Bull World Health Organ vol.88 no.4 Genebra Apr. 2010
Estimating the obstetric costs of female genital mutilation in six African countries
Taghreed AdamI; Heli BathijaI; David BishaiII,*; Yung-Ting BonnenfantII; Manal DarwishIII; Dale HuntingtonI; Elise JohansenI for the FGM Cost Study Group of the World Health Organization
IWorld Health Organization, Geneva, Switzerland IIJohns Hopkins Bloomberg School of Public Health, 615 N Wolfe Street, Baltimore, MD 21205, United States of America IIIAssiut University, Assiut, Egypt
OBJECTIVE: To estimate the cost to the health system of obstetric complications due to female genital mutilation (FGM) in six African countries. METHODS: A multistate model depicted six cohorts of 100 000 15-year-old girls who survived until the age of 45 years.
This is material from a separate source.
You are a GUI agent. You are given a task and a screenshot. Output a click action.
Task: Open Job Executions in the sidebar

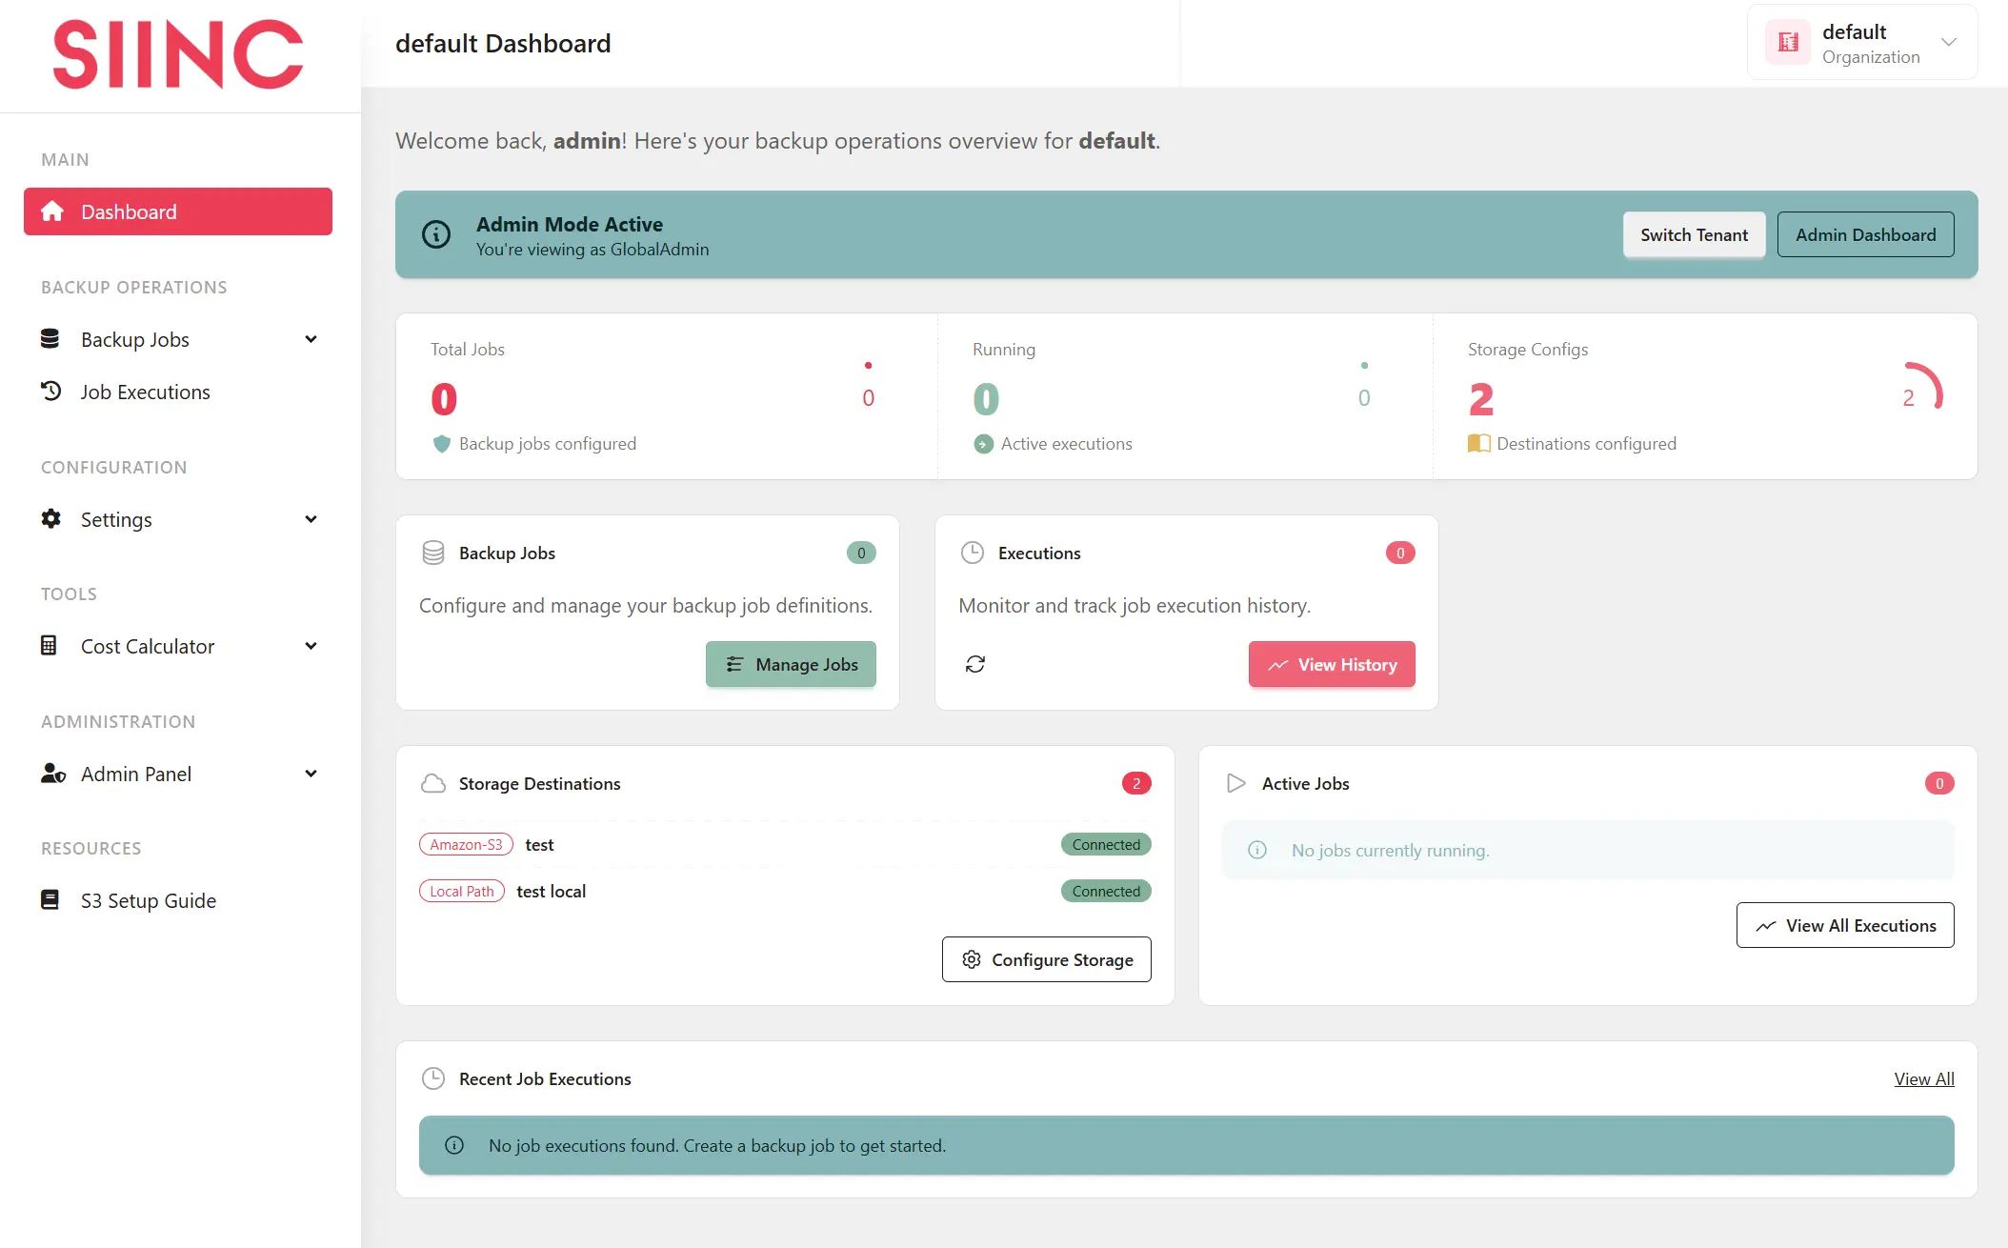point(145,392)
Cohort members were modelled to have various degrees of FGM, to undergo childbirth according to each country’s mortality and fertility statistics, and to have medically attended deliveries at the frequency observed in the relevant country. The risk of obstetric complications was estimated based on a 2006 study of 28 393 women. The costs of each complication were estimated in purchasing power parity dollars (I$) for 2008 and discounted at 3%. The model also tracked life years lost owing to fatal obstetric haemorrhage. Multivariate sensitivity analysis was used to estimate the uncertainty around the findings. FINDINGS: The annual costs of FGM-related obstetric complications in the six African countries studied amounted to I$ 3.7 million and ranged from 0.1 to 1% of government spending on health for women aged 15–45 years. In the current population of 2.8 million 15-year-old women in the six African countries, a loss of 130 000 life years is expected owing to FGM’s association with obstetric haemorrhage. This is equivalent to losing half a month from each lifespan. CONCLUSION: Beyond the immense psychological trauma it entails, FGM imposes large financial costs and loss of life. The cost of government efforts to prevent FGM will be offset by savings from preventing obstetric complications.